Telescope is backwards
Seems to be a
heavy focus on Boomers this week. Presumably there's an agenda behind this focus, which will show up in due time. What catches my attention: most of the explanations and discussions are valid points, but two are backwards.
Specifically:
(1) Boomers are the first generation to complete high school and expect college routinely. This is given as an advantage, but I'm pretty sure it's the other way around. Why? Because our public schools gave us a
negative preparation for life. We received endless and useless repetitions of unrelated facts, but we never learned any of the skills we would need in life. Cooking, budgeting, exercise, organizing work. (I think girls received some of this in Home Ec, but boys got nothing.)

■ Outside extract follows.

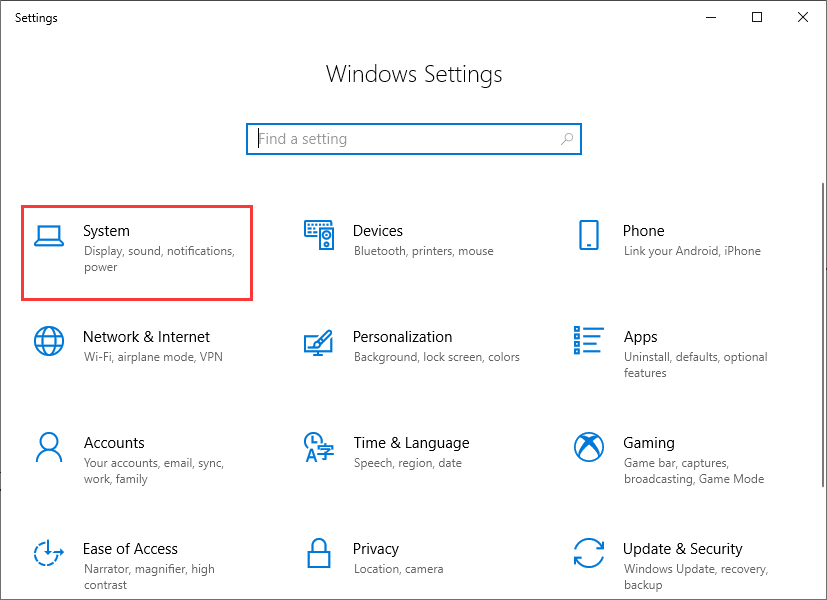Open the Personalization paintbrush icon
This screenshot has width=827, height=600.
[319, 341]
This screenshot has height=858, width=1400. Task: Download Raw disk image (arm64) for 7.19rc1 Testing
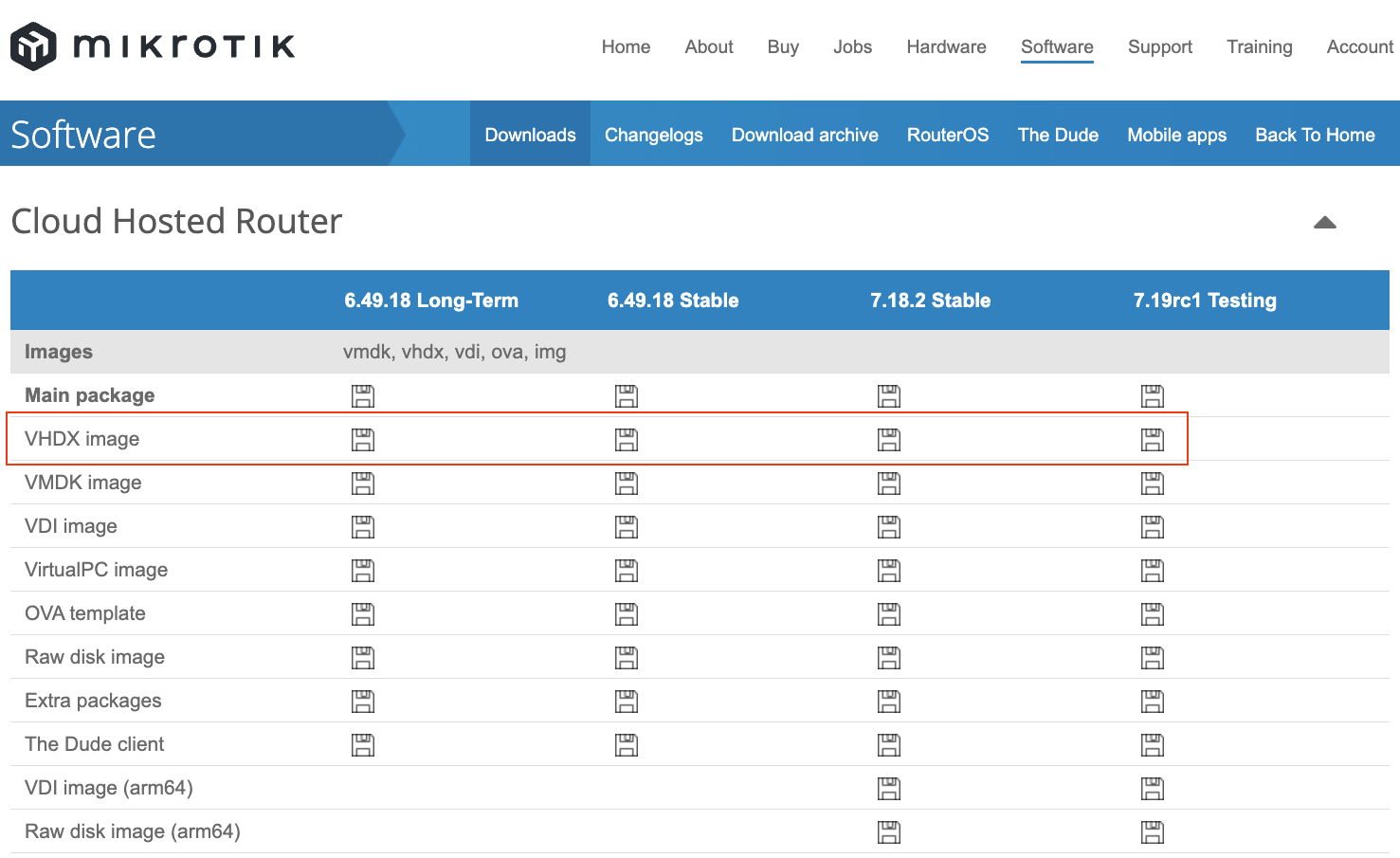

Exercise? At least for me, it was all negative. Gym class was 10 years of pure raw unmitigated hell, and I swore never to do another
calisthenic. I
always did plenty of walking and biking, and still do plenty of walking, because those activities were not
polluted by gym class.
Diet? Once a year we gathered in the auditorium and heard a lecture from The Carrot Lady, who had a peculiar theory about eating things with lots of colors. She was
basically right, but she was so weird that we couldn't absorb what she was saying. Even the teachers snickered at her. [We also got an annual lecture from The Shakespeare Lady, a similar obsessive eccentric who ruined literature for us in the same way that The Carrot Lady ruined vegetables.]
Home maintenance? Boys got woodwork class, which was disconnected from anything relevant. We learned how to make a cutting board, but didn't learn how to replace a faucet washer, how to desqueak a floor, how to protect pipes from freezing, how to prevent an ice dam, or how to recognize a termite infestation.
Previous generations typically left school between 4th and 10th grade, and began learning useful skills much earlier than we did. Their brains weren't jammed with false ratshit during the time of greatest neural flexibility.
(2) Boomers are the first generation that expected health insurance in the workplace. It began in WW2, but didn't become a typical and expectable part of work until the '60s. This is usually given as an advantage, but I'm pretty sure it's the other way around. All you need is one fact: 200,000 deaths each year from medical errors. Four times the auto accident death toll, and equal to the smoking death toll. Clearly our addiction to "free" medicine is our deadliest habit.